THE REQUEST: Rewrite the records from the line containing "The image size" through the end of the records in full, shifting every coordinate in the answers by -86. Leave the pictures out.

* * * * * * *

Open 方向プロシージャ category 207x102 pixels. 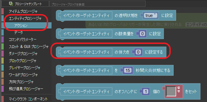pos(21,82)
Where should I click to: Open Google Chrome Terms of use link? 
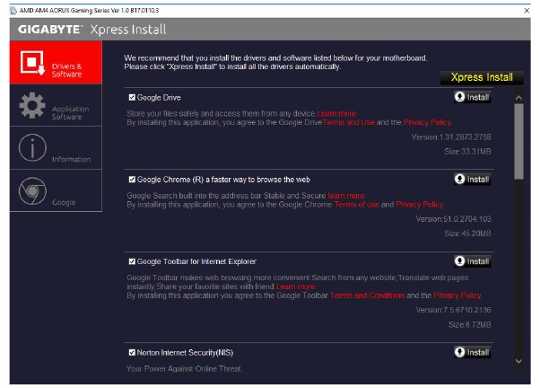(356, 205)
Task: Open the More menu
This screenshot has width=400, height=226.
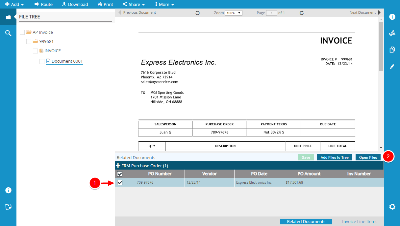Action: (x=164, y=4)
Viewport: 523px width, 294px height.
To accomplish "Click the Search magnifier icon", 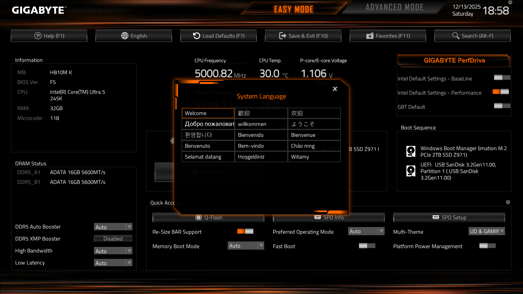I will pos(455,36).
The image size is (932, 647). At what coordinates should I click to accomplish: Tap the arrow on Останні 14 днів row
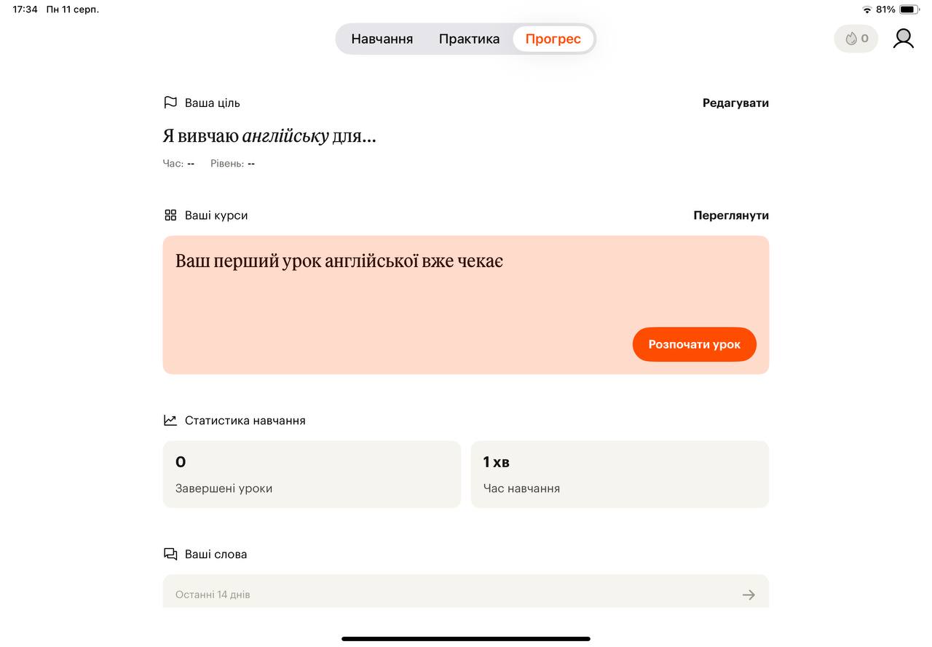pyautogui.click(x=749, y=595)
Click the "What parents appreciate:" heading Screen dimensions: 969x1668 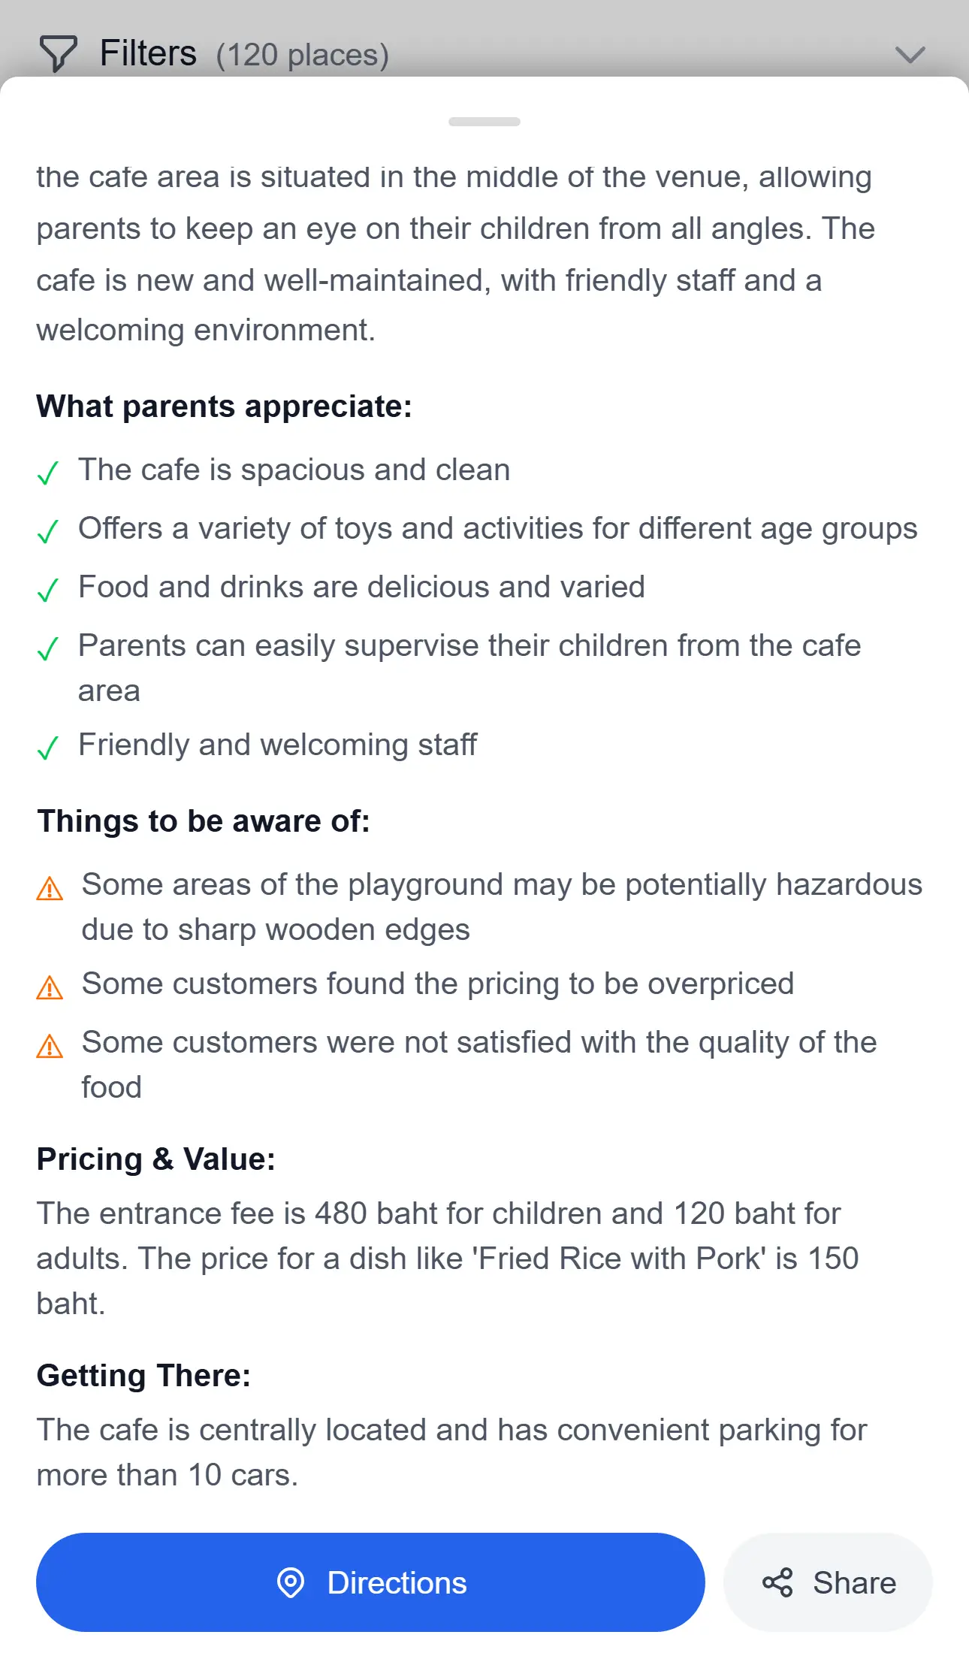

* * * * * * *

COMPLETE OUTPUT:
The image size is (932, 647). At what coordinates should I click to accomplish: Tap the arrow on Останні 14 днів row
pyautogui.click(x=663, y=509)
Click the "What parents appreciate:" heading Screen dimensions: 969x1668 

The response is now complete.